The number of minority students pursuing humanities degrees at community colleges is also increasing, according to a separate Humanities Indicators report. About one-third (32%) of associate degrees in the humanities were awarded to black, Hispanic or Native American students in 2015, up from about 13% in 1989, the first year data was available. More minority students have been receiving associate degrees in the health and science and workforce-oriented fields as well.
Not much is known about where students who earn their associate degrees in the humanities end up, Inside Higher Ed reported. But with their strong numbers in community colleges, momentum is growing around creating better pathways through which those students can transfer to a four-year college to continue their studies. Yet few students go that route.
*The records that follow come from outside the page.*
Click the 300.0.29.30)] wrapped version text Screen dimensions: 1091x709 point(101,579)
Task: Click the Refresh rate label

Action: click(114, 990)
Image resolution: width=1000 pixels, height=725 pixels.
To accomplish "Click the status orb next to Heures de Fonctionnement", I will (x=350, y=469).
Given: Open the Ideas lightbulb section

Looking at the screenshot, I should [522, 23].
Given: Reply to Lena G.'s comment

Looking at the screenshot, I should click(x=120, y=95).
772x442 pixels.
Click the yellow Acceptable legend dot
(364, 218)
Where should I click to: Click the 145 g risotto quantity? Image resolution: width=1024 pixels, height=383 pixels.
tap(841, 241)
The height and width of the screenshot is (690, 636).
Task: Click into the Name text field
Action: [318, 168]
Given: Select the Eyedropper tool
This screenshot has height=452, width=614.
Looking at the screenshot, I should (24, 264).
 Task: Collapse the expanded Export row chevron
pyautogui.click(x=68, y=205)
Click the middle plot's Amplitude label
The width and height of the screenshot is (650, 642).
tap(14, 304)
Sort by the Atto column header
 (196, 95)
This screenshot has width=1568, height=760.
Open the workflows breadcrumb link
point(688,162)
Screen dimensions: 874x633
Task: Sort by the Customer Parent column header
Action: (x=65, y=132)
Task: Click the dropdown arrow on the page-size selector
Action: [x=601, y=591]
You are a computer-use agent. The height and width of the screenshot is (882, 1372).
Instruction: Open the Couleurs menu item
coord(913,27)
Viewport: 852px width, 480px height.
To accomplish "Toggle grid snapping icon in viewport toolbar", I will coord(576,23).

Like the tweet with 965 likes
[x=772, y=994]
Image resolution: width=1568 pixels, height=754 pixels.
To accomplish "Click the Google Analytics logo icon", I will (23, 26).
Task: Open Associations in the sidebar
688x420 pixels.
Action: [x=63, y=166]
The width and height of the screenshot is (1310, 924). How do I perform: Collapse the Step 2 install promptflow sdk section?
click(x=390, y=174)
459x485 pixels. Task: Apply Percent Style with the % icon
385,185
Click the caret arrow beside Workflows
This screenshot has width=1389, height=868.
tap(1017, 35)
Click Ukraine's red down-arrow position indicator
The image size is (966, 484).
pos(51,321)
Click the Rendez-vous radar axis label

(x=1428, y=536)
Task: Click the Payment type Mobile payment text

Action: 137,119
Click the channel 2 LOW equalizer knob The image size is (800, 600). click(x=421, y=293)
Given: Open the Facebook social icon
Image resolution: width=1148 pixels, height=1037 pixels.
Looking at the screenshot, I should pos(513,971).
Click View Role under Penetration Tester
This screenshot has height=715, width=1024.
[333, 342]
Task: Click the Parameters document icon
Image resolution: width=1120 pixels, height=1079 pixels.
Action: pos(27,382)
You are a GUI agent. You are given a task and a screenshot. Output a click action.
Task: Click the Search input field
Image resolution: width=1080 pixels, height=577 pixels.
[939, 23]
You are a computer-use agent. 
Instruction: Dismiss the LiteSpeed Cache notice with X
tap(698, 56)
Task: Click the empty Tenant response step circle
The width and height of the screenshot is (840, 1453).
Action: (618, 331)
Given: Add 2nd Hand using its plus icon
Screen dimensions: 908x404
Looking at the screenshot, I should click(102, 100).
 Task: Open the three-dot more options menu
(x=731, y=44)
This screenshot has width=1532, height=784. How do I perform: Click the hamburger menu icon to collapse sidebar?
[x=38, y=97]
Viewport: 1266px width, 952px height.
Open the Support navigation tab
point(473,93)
Although most (81%) of incoming community college students plan to enroll at a bachelor's institution, only one-third do so within six years, according to data cited by the Brookings Institution. When they do transfer, they tend to fare as well as or better than students who enrolled in a four-year college straight from high school or who transferred from another four-year institution, according to a recent report from the Jack Kent Cooke Foundation.
Even so, only about 5% of incoming students at elite institutions are transfer students, compared to 21% of students at less competitive colleges.
To fix this so-called "leaky pipeline," particularly among liberal arts students, the Andrew W. Mellon Foundation is awarding grants to promote partnerships between two- and four-year colleges and to create more opportunities for community college students to attend high-quality bachelor's institutions.
Through one of those partnerships, the foundation has given about $1.7 million as of early 2017 to Johns Hopkins University and the Community College of Baltimore County to improve humanities courses, "strengthen faculty connections" between the two schools, and increase retention, graduation and transfer rates.
The Mellon Foundation has also used a $2 million grant to support the Cleveland Humanities Collaborative, which helps students from three Ohio community colleges transfer to Case Western Reserve University. The initiative advises and mentors students interested in earning a liberal arts degree, introduces them to Case Western's community and provides stipends to them that help lower the cost of college.
There are similar efforts underway in Seattle, Los Angeles and New York City, among other cites and states.